**Text section:**
* START *
- Born: October 19, 1945 (age 80) Chicago, Illinois, U.S.
- Awards: Order of Merit of Turkey (1998)

Academic background
- Alma mater: UCLA (PhD)

Academic work
- Sub-discipline: Histories of the Ottoman Empire and the Balkans
- Institutions: University of Louisville Middle East Technical University Ankara University

= Justin McCarthy (American historian) =

American historian

Justin A. McCarthy (born October 19, 1945) is an American demographer, former professor of history at the University of Louisville, in Louisville, Kentucky. He holds an honorary doctorate from Boğaziçi University in Istanbul, Turkey, was awarded
the Order of Merit of Turkey (in 1998), and is a board member of the Institute of Turkish Studies and the Center for Eurasian Studies (AVIM). His area of expertise is the history of the late Ottoman Empire.

McCarthy's work has faced harsh criticism by many scholars who have characterized McCarthy's views defending Turkish atrocities against Armenians as genocide denial.
* END *
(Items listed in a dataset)
* START *
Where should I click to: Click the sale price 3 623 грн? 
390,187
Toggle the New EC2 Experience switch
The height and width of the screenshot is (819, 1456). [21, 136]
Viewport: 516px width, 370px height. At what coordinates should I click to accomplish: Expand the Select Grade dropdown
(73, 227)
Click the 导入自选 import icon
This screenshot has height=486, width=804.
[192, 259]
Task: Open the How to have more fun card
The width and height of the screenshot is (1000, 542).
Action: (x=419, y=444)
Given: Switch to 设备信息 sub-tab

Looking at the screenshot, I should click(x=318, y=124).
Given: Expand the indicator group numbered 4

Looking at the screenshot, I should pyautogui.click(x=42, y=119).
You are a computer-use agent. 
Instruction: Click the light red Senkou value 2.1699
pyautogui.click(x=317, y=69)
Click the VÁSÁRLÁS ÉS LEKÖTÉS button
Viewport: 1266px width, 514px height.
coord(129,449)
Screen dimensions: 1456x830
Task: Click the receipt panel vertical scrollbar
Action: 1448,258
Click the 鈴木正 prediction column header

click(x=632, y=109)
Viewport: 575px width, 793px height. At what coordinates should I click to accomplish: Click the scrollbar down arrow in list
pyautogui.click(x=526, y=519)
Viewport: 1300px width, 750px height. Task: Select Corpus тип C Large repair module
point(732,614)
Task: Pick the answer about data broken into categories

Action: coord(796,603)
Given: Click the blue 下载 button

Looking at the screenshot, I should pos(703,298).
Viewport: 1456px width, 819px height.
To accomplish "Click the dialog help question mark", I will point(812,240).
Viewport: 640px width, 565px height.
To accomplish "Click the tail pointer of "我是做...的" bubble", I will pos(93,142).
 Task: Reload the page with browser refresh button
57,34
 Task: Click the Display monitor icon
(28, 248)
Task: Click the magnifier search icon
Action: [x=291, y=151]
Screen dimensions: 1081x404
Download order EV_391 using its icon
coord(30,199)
* END *
**Exercise tasks:**
[A] Turn the paragraph beginning "Justin A. McCarthy (born October 19, 1945)" in the Justin McCarthy article into a short bulleted list that keeps its main facts.
[B] Write out the stretch of the Justin McCarthy article from "Academic work" through "as genocide denial.", word for word.

**Results by task:**
[A]
- Born October 19, 1945; American demographer
- Former professor of history at the University of Louisville in Louisville, Kentucky
- Honorary doctorate from Boğaziçi University in Istanbul, Turkey
- Awarded the Order of Merit of Turkey in 1998
- Board member of the Institute of Turkish Studies and the Center for Eurasian Studies (AVIM)
- Area of expertise: history of the late Ottoman Empire

[B]
Academic work
- Sub-discipline: Histories of the Ottoman Empire and the Balkans
- Institutions: University of Louisville Middle East Technical University Ankara University

= Justin McCarthy (American historian) =

American historian

Justin A. McCarthy (born October 19, 1945) is an American demographer, former professor of history at the University of Louisville, in Louisville, Kentucky. He holds an honorary doctorate from Boğaziçi University in Istanbul, Turkey, was awarded
the Order of Merit of Turkey (in 1998), and is a board member of the Institute of Turkish Studies and the Center for Eurasian Studies (AVIM). His area of expertise is the history of the late Ottoman Empire.

McCarthy's work has faced harsh criticism by many scholars who have characterized McCarthy's views defending Turkish atrocities against Armenians as genocide denial.